We say these words of Love and life – we hear these words of Love and Life echoing since Jesus' time – in our times of political divisiveness and environmental disaster.

Martin Luther King, Jr, heard the voice of love and life at the kitchen table on the darkest night of the civil rights movement, and a whole new country came forth from the tomb.

The people of South Africa heard the voice when apartheid was supreme. They followed it out the door though not everyone felt ready – and behold what we have today.

People follow the Voice of Life and Love when we worry about climate change, and so the climate is changing in each one of us and so will soon change in the world around us.

It will always be so in war and disaster and economic and political failure. God still comes and God still speaks through tomb walls. Resistance is futile. He'll make us crazy until we follow through and decide to try living again, though we don't look our best.


We may be like Mary or Martha – not dead like Lazarus but in grief that the one we love has died. We cannot raise him but we can go in our grief to Jesus. They say to him: “Lord, if you had been here my brother would not have died.”

They do not seem to think he can raise Lazarus right now, but they're mad at him for not saving him earlier, and they go to him to express that anger, trusting their relationship that they can.

He is moved.

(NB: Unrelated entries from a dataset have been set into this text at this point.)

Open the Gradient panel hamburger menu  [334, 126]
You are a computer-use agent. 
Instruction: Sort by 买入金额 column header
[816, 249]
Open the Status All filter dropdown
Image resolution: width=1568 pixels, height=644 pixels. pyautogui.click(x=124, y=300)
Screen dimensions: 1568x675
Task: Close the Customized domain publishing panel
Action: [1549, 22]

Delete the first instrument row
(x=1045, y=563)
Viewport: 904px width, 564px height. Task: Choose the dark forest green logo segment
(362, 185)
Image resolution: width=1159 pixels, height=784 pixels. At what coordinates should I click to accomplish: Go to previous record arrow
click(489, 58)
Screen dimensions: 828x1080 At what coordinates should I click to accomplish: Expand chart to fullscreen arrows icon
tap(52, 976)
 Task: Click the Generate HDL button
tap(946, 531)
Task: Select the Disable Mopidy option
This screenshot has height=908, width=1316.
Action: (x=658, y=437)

He comes. Being Jesus, being loving, he raises Lazarus – perhaps as much for Mary and Martha's sake as for Lazarus.'

At the last minute, Martha protests: “Lord, already there is a stench because he has been dead four days.” Ever-practical Martha, perhaps she is offering to go clean out the tomb before Jesus proceeds any further.

Jesus speaks anyway.

At the last minute we often lose our faith. They had gone to Jesus and brought him here. Perhaps he can't do anything though. Perhaps the world is too strong, death is too final.

Yet he can. Molecules, blood and air all start to rush again. Political systems heal. Economies change. The environment is reborn.

Never doubt the power of God, is the message here. If you are Lazarus, summoned from the tomb, show up for service. You don't look your best, but you can still work. The world can still change. Lives can be affected.

The dead are at peace – as we learn from the book of Wisdom. We can be too.

God is with us, in this world. He was with all the saints we remember today. Now he, and we, can get to work together, bringing his good news of Life and Love to all who have never heard it, to all who resist it and would rather stay dead. God doesn't give up on anybody.